In his first game as Yale’s starting quarterback, it did not take long for Cowan to get comfortable in the pocket, as he led the Elis to three touchdowns in their first three possessions. Overall, he completed 12 of 18 pass attempts.

“We kept the game plan simple and [Alvin] executed it very well,” Yale head coach Jack Siedlecki said. “Production is what we are looking for, and he certainly was productive.”

Ron Benigno ’04, who steps into one of the two vacant spots at wideout this year, was the recipient of Cowan’s two touchdown passes, strikes of 51 and 42 yards. For the game, Yale’s aerial attack, of which quarterbacks Jeff Mroz ’05 and Eric Ramsay ’03 were also parts, racked up 380 yards and three touchdowns, a good sign considering Yale graduated its top two signal callers and wide receivers from a year ago.
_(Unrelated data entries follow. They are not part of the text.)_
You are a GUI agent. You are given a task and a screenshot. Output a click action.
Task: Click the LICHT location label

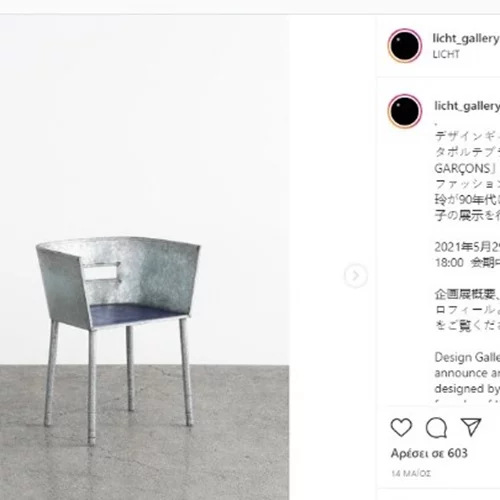(x=446, y=54)
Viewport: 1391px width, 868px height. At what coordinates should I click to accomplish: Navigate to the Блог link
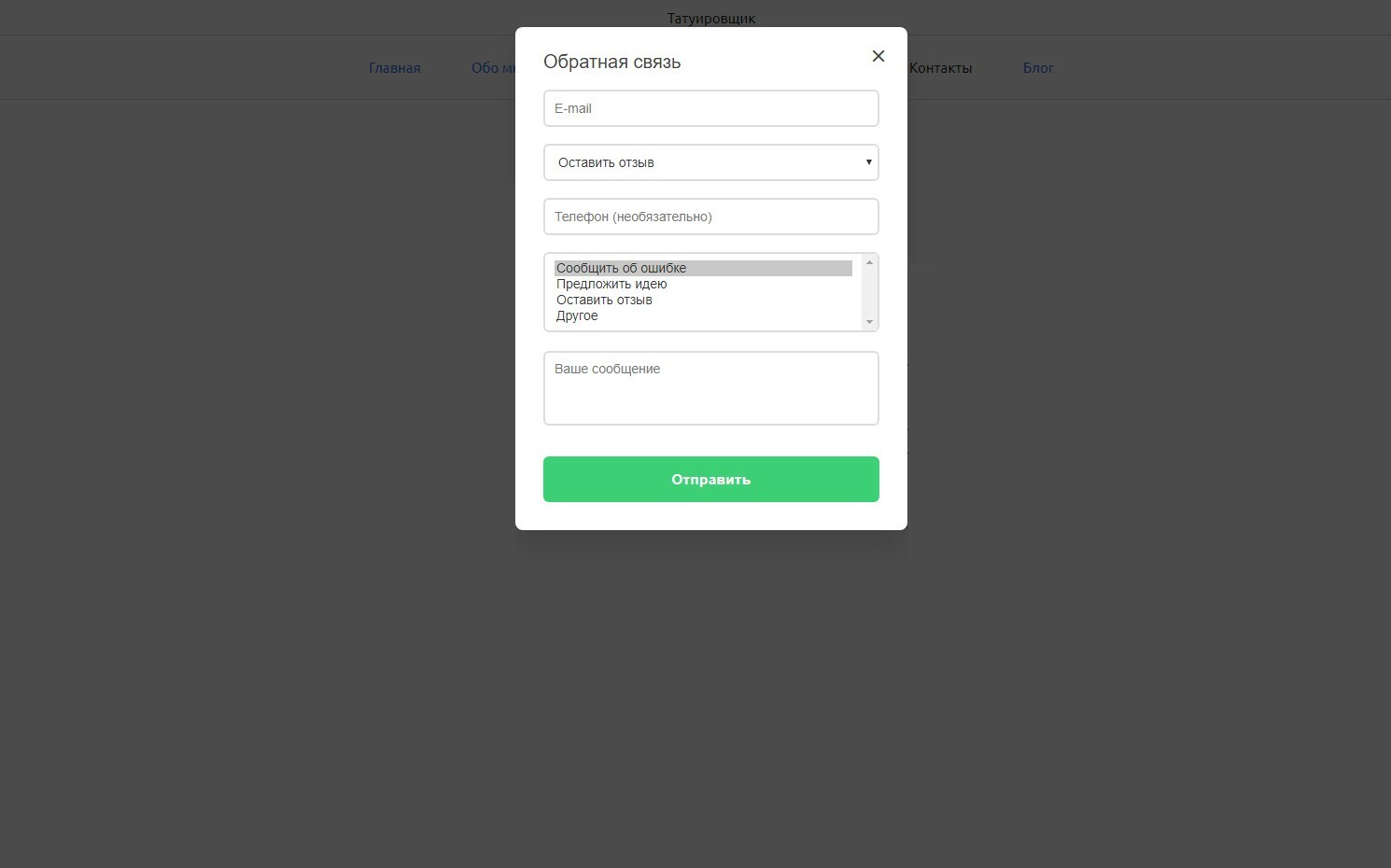[x=1038, y=68]
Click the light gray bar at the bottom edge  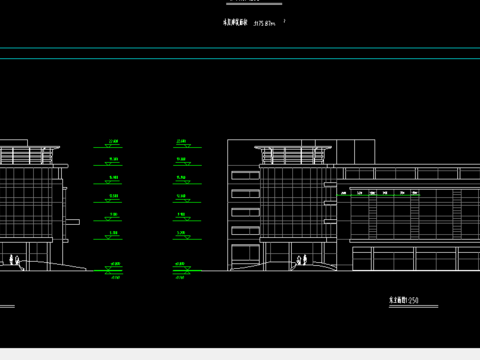point(240,354)
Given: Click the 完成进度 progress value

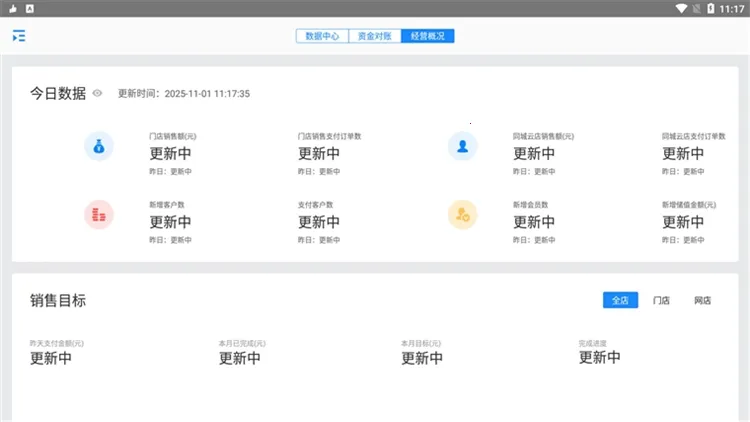Looking at the screenshot, I should [599, 357].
“The scrimmage was a very good chance to allow inexperienced players [to] get rid of their first-game jitters,” Lange said. “Hopefully, this was a good game to settle some of those nerves, so when San Diego comes here we will be able to focus on winning instead of just being ready to play.”

Yale’s backs churned out 211 yards on the ground, led by John Ryan’s ’05 97 yards on 14 carries. Siedlecki said he was pleased with the performance of Yale’s top two running backs of a year ago — Robert Carr ’05 (12 carries, 76 yards) and Jay Schulze ’03 (five carries, 24 yards) — both of whom are coming off injury-plagued seasons in 2001.

On defense, it was Yale’s experience that led the way. Lange and Mraz led a thoroughly dominating performance from the defensive line, which gave up only 32 running yards. Barton Simmons ’04, a potential All-Ivy safety, was the star in the secondary, picking off two passes and returning one of them 44 yards for a touchdown.

“Because the front seven was so dominating, I really didn’t get a chance to make a lot of plays,” Simmons said. “But when I did get my opportunities, I made the plays, which is really something that I’ve got to do this season.”

The game was not a flawless performance, though. Simmons noted blown coverages in the secondary that on Saturday did not amount to much, but against better competition they could have been very costly. Lange had different concerns.

“Our conditioning could have been better, and will be come San Diego,” Lange said. “We need to continue to make sure that everyone on the field is doing everything they can to make a play at all times.”

The worst result to come out of the scrimmage was a broken leg suffered by Tate Rich ’04, who had 40 tackles and two sacks as a starting linebacker a year ago. Rich will miss four to six weeks, Siedlecki said.